The default stop condition is coverage of 100% of edges, which means that it will signal completion when it’s seen all the edges in the graph. It can also require some percentage of vertices, or some percentage of each. The percentages are given as keywords arguments named ‘edges’ and ‘verts’ or ‘vertices’.
graphwalker --stopcond=Coverage:edges=100,verts=50 model.dot
graphwalker --stopcond=Coverage:vertices=25 model.dot
Ignoring the difference between edges and vertices, SeenSteps will simply be done when it has seen all the steps it’s looking for. The steps are given as an argument list.
graphwalker --stopcond=SeenSteps:a,e_once,b model.dot
Again ignoring the difference between edges and vertices, simply counts the test steps and signals when some number of steps have been taken. The number of steps is the first argument, or the keyword argument ‘steps’, defaulting to 100.

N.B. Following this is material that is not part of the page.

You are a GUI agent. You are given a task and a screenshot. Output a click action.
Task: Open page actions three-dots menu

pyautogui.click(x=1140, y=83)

graphwalker --stopcond=CountSteps:52 model.dot
graphwalker --stopcond=CountSteps:steps=52 model.dot
The test executor simply uses getattr to look up callables by the names supplied by the planner, so you can implement the test code as a module, a class, or, using the programmatic interface, basically any object you like.
The callables on the test object are called without arguments for now.
In addition to the labels in the graph, a few administrative methods are also called, if present:
To report the results of the tests, the reporters are all called for each event, notably step_begin and step_end.
Simply print to stdout (default) or stderr, controlled with the keyword argument output. If you are using the programming interface, you can send any file-like, writable object. Note that combinations of Log and Print quickly get really confusing.
graphwalker --reporter=Print:output=stderr model.dot
Emits to the standard python logger. The name of the logger defaults to the name of the reporting module, but can be set via the keyword argument ‘logger’. The level can also be set with the keyword argument ‘level’. Note that combinations of Log and Print quickly get really confusing.
graphwalker --reporter=Log:logger=moo,level=WARN model.dot
The PathRecorder simply saves the plan step names to a text file, so that the run can be replicated by feeding recording to the plain-text graph reader. The directory where the file is saved defaults to ‘.’ but can be given as the keyword argument ‘path’. Likewise name defaults to the test name but can be set with the keyword argument ‘name’. The ‘attach’ keyword argument, if set (at all) makes it try to attach it.
graphwalker --reporter=PathRecorder:path=/tmp,name=steps model.dot
graphwalker --reporter=PathRecorder:attach=true,name=steps model.dot
To map the progress of the test graphically, the Cartographer reporter emits graphviz files with the current step highlighted. The keyword arguments ‘dotpath’ and ‘imgpath’ control where the graphviz input and output files go, respectively, bot defaulting to ‘.’. The image type defaults to PNG but can be set using the keyword argument ‘imgtype’. The ‘attach’ keyword argument, if set (at all) makes it try to attach it.
graphwalker --reporter=Cartographer model.dot
graphwalker --reporter=Cartographer:imgtype=jpg,attach=1 model.dot
graphwalker --reporter=Cartographer:dotpath=/tmp,imgpath=./www model.dot
Currently, the there are only taps for streams and the logging system. Both the logging tap and taps of standard out & error are included by default.
Graphwalker itself needs a lot more, and a lot more devious tests.
The license we have chosen is the Apache License, version 2.0. You should find the full text in the file named “LICENSE.txt”.